Ermöglichen es Betriebe ihrer Kundschaft, bargeldlos zu bezahlen, kostet das Geld: Pro Transaktion fließen je nach Karte bis zu 0,3 Prozent der Rechnungssumme an die kartenausgebende Bank, hinzu kommen vor allem bei der Zahlung mit Kreditkarte weitere Gebühren. Allerdings: "Auch Bargeld ist für Händler nicht umsonst, denn das Geld zu zählen und zur Bank zu bringen, bindet Personal", sagt Beier. Insbesondere in ländlichen Regionen sind es schon mal 25 Kilometer bis zur nächsten Filiale, schließlich haben die Geldinstitute in den vergangenen Jahren Tausende Niederlassungen dichtgemacht. Da damit teilweise auch Geldautomaten verschwunden sind, wird es für Verbraucher gleichermaßen mühsamer, an Bargeld zu kommen.

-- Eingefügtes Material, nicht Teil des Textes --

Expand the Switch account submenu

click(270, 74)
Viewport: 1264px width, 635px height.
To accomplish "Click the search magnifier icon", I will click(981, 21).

Manche sorgen sich, nicht mehr anonym zahlen zu können

In skandinavischen Ländern zeichnet sich diese Entwicklung schon lange ab. In Kopenhagen, Stockholm oder Oslo akzeptieren viele Cafés und Bars kein Bargeld mehr. Für die meisten Menschen dort ist es selbstverständlich, selbst das Obst auf dem Markt oder die Spende in der Kirche bargeldlos zu bezahlen. Der Vorteil: Auf diese Weise sind Zahlungsströme leichter nachverfolgbar - und Kriminelle haben es schwerer. Vereinzelt regt sich aber auch Widerstand von unbescholtenen Bürgerinnen und Bürgern. Sie sorgen sich, mancherorts kein anonymes Zahlungsmittel mehr nutzen zu können. Die Angst, dass irgendwann jeder Einkauf von eifrigen Datensammlern nachverfolgt werden könnte, treibt auch die Anhänger des Bargelds hierzulande um.

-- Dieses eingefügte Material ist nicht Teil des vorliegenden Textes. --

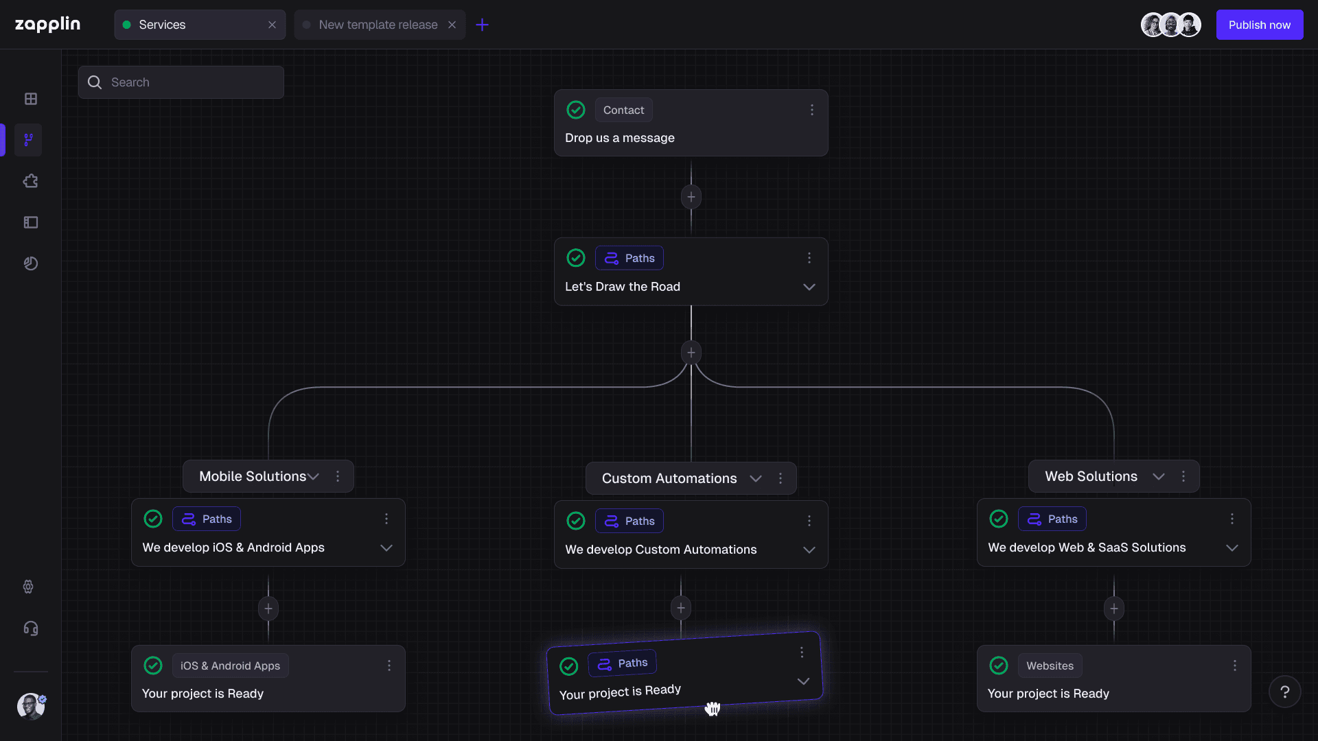Expand the Web Solutions dropdown chevron

(1159, 476)
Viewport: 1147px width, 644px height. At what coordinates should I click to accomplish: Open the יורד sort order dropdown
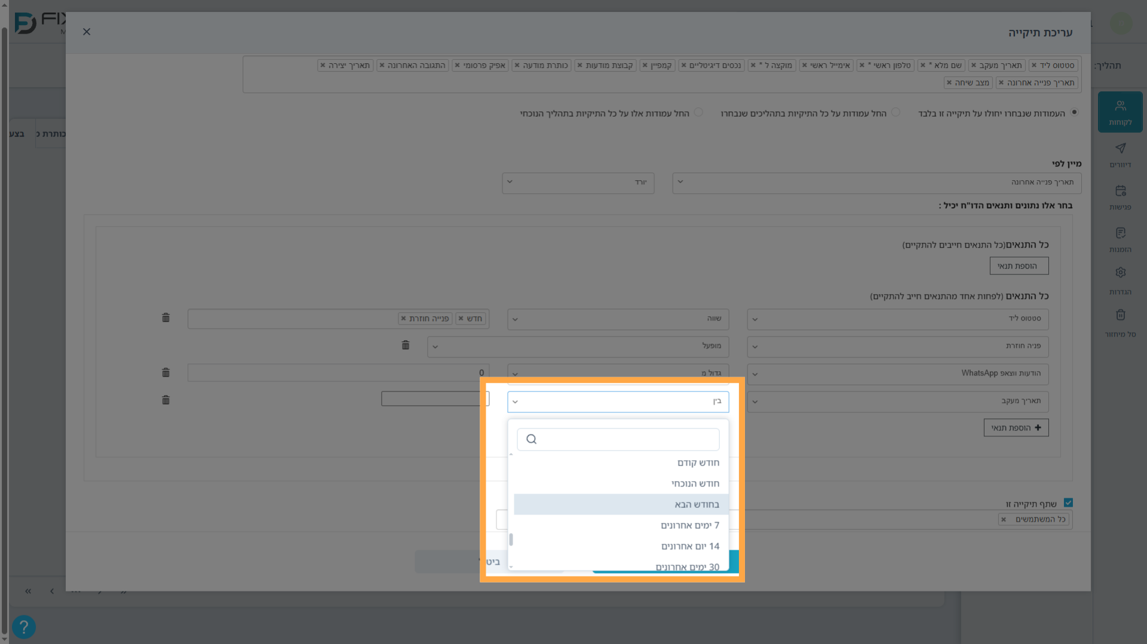coord(578,183)
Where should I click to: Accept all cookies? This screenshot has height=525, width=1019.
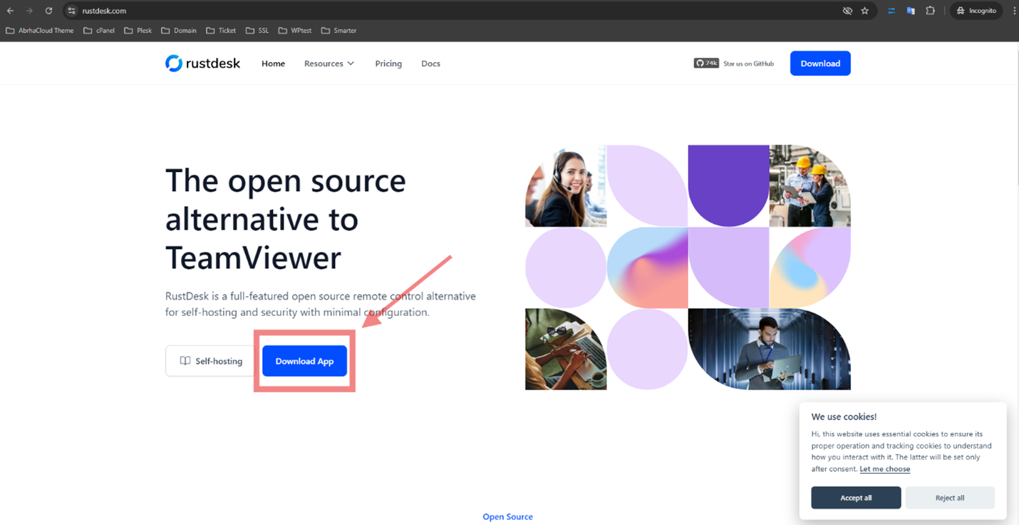[856, 498]
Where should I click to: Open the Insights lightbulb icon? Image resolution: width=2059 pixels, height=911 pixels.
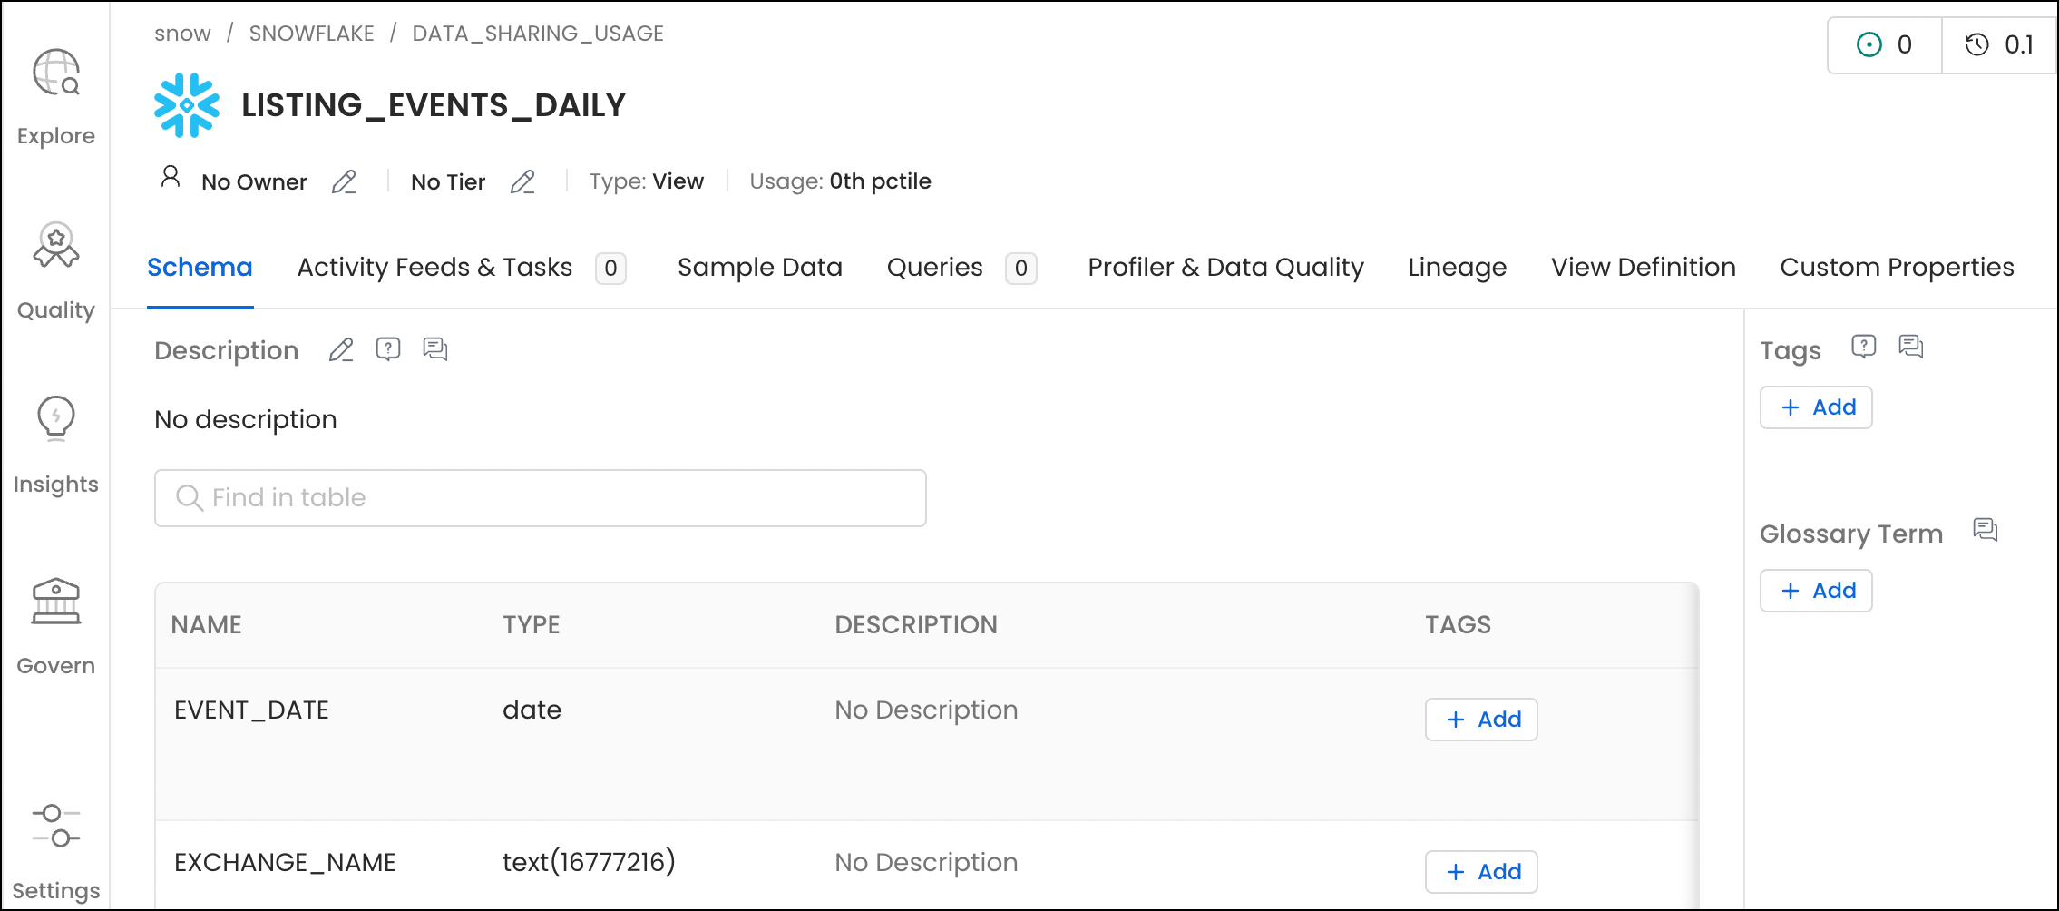click(56, 418)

Die gute Nachricht für sie lautet: An der Tatsache, dass Euro-Banknoten und Euro-Münzen in Deutschland gesetzliche Zahlungsmittel sind, kann weder eine Salatbar noch ein Festival rütteln. "Rein rechtlich steht es Verbrauchern zu, ihre Rechnung bar zu bezahlen", sagt Beier. "Allerdings können Händler oder Gastronomen dies umgehen, wenn sie etwa gut sichtbar auf einem Schild am Eingang darauf hinweisen, kein Bargeld anzunehmen." Auf dieses Prinzip der Vertragsfreiheit verweist auch die Bundesbank.

Für Verbraucher kann das bedeuten, im Fall der Fälle doch die Karte zücken oder das Geschäft mit leeren Händen verlassen zu müssen. Eine Befragung des Bundesverbands der Verbraucherzentralen (VZBV) hat ergeben, dass gut jeder zehnte Befragte schon einmal in dieser Situation war. "Das ist keine gute Entwicklung", kritisiert Dorothea Mohn, die das Team Finanzmarkt beim VZBV leitet. Sie sieht die Politik in der Verantwortung, dafür zu sorgen, dass Bargeld weiterhin verfügbar ist und im Handel und in der Gastronomie akzeptiert wird.

Die meisten Betriebe dürften ohnehin gut daran tun, der Kundschaft die freie Wahl zu lassen, wie sie bezahlen. Als im Mai Tausende Bezahlterminals im Einzelhandel tagelang ausfielen, zeigte sich, dass Deutschland für einen Alltag ganz ohne Bargeld offenbar nicht gewappnet ist. Jedenfalls noch nicht.